Felshtinsky dit que la façon dont la Russie fonctionne désormais sous Poutine s’apparente à un « collège » du FSB – un terme utilisé pour désigner les conseils d’administration qui ont prospéré sous le règne impérial de Pierre le Grand, et un système similaire à l’ancien Politburo soviétique, mais dirigé par la sécurité. des acolytes de service, pas des communistes.
“Donc, vous avez Poutine, qui est l’ancien directeur du FSB, qui est président. Vous avez Patrushev, qui est un ancien directeur du FSB, qui est en charge du Conseil de sécurité. Et vous avez Bortnikov, qui est l’actuel président. directeur du FSB”, dit-il.
“Nous savons par exemple que la décision d’envahir l’Ukraine en 2014 a été prise par [these] trois personnes.”
L’historien américain du renseignement Calder Walton a décrit la Russie comme « en réalité un service de sécurité auquel est rattaché un État », auquel environ 77 % des membres de l’administration Poutine ont une expérience soit dans les agences de renseignement, soit dans l’armée.
Il s’agit d’un système autonome que Felshtinsky ne voit pas changer de si tôt.
“La question est de savoir qui sera le prochain président de la Russie et si le FSB conservera le pouvoir et je crains que la réponse soit oui”, dit-il.
“Donc, de ce point de vue, peu importe qu’il s’agisse de Poutine ou de quelqu’un d’autre. Parce qu’il s’agit toujours d’une direction collective.”
Dans la Russie d’aujourd’hui, les dirigeants politiques qui souhaitent une véritable réforme démocratique, comme Vladimir Kara-Murza et Alexei Navalny, croupissent en prison.
Tous deux ont survécu à des tentatives d’empoisonnement liées au FSB.
Lorsqu’on lui demande pourquoi le peuple russe accepte un système dans lequel ceux qui croient à la liberté d’expression et aux élections libres sont emprisonnés et où les empoisonneurs restent au pouvoir, Felshtinsky évoque l’histoire de la Russie.
“Parce que la Russie n’a jamais été une démocratie”, dit-il.
“C’était une monarchie avant 1917. C’était une dictature avant 1991. Ainsi, la période pendant laquelle la Russie a existé en tant que démocratie s’est étendue de 1991, probablement jusqu’en 1994, lorsque la Russie a déclenché la première guerre de Tchétchénie.
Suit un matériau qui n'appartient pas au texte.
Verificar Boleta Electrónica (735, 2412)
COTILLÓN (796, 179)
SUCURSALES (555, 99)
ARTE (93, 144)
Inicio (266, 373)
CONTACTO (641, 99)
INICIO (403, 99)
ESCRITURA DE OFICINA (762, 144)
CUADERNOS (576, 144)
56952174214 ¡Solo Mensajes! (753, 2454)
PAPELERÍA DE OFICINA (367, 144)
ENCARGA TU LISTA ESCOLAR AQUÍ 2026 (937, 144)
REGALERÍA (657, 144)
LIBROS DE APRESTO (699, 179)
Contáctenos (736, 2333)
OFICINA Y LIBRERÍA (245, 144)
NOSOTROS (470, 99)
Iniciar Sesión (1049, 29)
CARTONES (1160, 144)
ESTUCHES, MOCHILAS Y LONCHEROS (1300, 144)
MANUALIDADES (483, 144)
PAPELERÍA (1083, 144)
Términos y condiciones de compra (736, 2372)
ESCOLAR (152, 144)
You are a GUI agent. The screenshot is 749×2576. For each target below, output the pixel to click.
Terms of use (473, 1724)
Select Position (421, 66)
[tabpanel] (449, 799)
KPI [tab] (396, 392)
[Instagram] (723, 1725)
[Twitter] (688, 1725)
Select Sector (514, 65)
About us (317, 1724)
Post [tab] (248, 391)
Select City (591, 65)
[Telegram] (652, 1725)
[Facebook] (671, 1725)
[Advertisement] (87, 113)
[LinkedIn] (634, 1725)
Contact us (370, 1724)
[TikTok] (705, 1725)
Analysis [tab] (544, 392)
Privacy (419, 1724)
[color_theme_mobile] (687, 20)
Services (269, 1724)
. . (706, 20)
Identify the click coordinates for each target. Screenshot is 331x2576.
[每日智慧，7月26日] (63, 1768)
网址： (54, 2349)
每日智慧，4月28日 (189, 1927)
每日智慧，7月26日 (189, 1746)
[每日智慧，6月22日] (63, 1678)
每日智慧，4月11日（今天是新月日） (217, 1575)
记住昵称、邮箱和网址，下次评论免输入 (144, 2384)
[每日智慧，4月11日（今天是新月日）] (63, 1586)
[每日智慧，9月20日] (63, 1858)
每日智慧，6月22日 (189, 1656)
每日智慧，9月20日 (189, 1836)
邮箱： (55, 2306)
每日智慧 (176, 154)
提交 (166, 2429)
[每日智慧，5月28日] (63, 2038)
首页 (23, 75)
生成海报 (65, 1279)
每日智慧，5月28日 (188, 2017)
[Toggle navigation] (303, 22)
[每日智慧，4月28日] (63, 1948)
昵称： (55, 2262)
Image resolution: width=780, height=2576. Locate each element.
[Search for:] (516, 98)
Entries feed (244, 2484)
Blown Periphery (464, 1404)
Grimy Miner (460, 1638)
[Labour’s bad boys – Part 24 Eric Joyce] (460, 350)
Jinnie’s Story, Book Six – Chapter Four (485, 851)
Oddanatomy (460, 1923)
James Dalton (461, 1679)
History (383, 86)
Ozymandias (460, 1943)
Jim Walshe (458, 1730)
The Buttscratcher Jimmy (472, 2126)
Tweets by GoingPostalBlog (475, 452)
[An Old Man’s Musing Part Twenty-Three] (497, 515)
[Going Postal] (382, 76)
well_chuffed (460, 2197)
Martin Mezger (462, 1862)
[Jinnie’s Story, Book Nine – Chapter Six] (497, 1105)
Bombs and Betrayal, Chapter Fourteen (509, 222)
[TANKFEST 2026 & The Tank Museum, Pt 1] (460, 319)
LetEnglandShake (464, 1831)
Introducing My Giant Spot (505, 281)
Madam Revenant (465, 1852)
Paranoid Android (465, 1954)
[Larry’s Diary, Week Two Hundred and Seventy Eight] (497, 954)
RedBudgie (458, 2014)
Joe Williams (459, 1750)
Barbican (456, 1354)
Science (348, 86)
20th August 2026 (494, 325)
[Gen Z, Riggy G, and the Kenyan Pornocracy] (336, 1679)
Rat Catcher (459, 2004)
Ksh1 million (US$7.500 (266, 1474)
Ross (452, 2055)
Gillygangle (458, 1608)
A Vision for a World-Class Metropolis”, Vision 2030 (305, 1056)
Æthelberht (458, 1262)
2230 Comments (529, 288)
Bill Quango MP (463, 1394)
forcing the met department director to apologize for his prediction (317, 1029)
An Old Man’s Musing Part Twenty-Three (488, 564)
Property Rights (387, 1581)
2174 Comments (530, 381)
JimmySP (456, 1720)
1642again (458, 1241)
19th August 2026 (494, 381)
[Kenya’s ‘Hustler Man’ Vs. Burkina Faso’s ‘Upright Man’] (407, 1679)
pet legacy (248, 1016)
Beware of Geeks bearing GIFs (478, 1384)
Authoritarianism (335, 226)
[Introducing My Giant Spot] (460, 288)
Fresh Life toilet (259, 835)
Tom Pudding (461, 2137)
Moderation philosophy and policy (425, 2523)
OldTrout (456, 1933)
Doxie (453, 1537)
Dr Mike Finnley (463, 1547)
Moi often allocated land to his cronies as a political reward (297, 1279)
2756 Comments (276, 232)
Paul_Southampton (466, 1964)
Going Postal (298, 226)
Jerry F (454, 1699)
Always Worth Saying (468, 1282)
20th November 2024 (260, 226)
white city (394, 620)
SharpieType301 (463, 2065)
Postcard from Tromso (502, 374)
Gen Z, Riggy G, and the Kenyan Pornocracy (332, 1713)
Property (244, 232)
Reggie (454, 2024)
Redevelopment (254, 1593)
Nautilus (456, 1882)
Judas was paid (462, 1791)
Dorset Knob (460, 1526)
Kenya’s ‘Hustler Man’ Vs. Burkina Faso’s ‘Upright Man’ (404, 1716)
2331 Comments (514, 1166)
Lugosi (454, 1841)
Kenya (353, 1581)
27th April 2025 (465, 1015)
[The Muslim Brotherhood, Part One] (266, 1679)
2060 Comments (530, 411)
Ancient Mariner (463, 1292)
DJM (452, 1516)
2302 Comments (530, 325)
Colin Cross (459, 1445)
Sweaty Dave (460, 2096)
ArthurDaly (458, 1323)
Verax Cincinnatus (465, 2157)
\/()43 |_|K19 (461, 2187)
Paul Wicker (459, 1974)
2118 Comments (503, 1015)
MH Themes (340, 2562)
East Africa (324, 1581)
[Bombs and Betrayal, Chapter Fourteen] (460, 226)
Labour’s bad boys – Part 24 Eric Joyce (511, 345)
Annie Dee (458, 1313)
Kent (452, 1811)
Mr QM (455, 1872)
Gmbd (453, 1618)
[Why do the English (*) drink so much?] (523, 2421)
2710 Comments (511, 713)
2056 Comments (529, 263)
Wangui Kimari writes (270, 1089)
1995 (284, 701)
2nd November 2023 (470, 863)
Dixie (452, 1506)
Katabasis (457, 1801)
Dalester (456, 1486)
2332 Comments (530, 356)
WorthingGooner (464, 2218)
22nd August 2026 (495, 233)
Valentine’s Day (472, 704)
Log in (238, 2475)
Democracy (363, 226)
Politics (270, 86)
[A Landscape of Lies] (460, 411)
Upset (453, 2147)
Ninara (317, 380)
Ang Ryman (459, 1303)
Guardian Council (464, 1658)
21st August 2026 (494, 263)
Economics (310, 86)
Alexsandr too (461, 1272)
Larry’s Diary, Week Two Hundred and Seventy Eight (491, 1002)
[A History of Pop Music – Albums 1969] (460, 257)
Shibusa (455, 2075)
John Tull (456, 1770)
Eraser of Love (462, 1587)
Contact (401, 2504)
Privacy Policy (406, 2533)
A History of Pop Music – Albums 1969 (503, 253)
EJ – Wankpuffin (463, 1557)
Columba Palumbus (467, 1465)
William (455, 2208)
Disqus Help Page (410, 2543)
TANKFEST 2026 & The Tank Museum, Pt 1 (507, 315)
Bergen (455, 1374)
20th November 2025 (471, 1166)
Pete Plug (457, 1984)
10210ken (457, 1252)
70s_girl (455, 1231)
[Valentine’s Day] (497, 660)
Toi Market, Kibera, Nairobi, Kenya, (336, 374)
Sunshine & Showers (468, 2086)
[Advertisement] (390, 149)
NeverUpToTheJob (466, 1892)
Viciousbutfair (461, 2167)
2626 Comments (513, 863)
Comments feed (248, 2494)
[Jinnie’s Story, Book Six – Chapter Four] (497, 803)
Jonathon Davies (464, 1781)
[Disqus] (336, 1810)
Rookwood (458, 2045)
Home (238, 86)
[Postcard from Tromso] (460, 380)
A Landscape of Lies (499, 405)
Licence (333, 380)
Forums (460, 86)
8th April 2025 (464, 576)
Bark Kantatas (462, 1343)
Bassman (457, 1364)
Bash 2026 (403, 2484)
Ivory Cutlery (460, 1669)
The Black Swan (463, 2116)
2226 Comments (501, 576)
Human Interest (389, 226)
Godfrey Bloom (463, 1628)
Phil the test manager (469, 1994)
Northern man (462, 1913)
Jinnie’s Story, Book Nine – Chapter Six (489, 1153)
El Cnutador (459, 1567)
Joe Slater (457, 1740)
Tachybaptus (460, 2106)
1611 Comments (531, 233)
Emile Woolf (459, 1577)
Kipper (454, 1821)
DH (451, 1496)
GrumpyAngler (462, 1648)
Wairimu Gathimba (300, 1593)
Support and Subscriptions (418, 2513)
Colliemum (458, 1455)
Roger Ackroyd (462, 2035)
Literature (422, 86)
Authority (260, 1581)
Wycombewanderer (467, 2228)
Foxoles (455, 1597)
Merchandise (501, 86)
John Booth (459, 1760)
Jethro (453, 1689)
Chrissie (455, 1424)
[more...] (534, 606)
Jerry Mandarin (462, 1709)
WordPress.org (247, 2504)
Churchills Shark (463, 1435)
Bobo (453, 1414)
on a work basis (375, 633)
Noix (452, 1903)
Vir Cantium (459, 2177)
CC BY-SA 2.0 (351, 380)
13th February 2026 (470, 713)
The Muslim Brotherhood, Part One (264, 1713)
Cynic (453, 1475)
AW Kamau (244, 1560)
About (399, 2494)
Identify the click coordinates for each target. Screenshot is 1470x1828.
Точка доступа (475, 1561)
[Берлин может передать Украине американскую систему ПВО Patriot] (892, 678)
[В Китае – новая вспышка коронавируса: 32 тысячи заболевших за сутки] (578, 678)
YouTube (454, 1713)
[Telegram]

“Les Russes ne savent donc pas vraiment ce qu’est la démocratie. Ce n’est pas qu’ils la manquent.”
Comme l’a démontré l’invasion à grande échelle de l’Ukraine l’année dernière, contrôler le peuple russe ne suffit pas à Poutine et au FSB.
Felshtinsky affirme que le président et ses camarades du secteur de la sécurité tentent de reprendre l’Ukraine depuis 1999.
“Depuis lors, tels des vautours, ils ont tenté à maintes reprises de ressusciter l’empire russe”, dit-il.
En 2005, lors de son discours sur l’état de la nation, Poutine a décrit l’effondrement de l’Union soviétique comme « la plus grande catastrophe géopolitique du 20e siècle ».
Felshtinsky dit qu’après que Poutine ait prononcé ce fameux discours, beaucoup en Occident ont suggéré que de telles opinions sur l’empire déchu de la Russie devraient être respectées ou tolérées. L’historien trouve cette perspective stupéfiante.
« Disons qu’aujourd’hui, le président Erdoğan déclare que l’effondrement de l’Empire ottoman est une catastrophe géopolitique majeure et qu’il souhaite reconstruire et recréer l’empire.
“Ou si le roi d’Angleterre disait que l’effondrement de l’Empire britannique était une catastrophe géopolitique et qu’il aimerait récupérer les États-Unis et l’Inde.
“Nous les enverrions probablement tous dans un établissement psychiatrique.”
En mars, la Cour pénale internationale (CPI) a émis des mandats d’arrêt contre Poutine, l’inculpant de crimes de guerre pour son implication présumée dans l’expulsion illégale d’enfants ukrainiens vers la Russie.
Cette décision a isolé le président russe. S’il se rend dans un pays signataire de la CPI, ce pays est obligé de l’arrêter et de le remettre au tribunal.
Felshtinsky pense que Poutine craint de se retrouver à La Haye.
“Il a peur que ses propres camarades, dès qu’il n’est pas président [will hand him over].
“Je doute qu’ils l’enverront à La Haye, car il en sait trop. Je ne pense pas que cela arrivera, mais c’est certainement ce dont il a peur”, dit-il.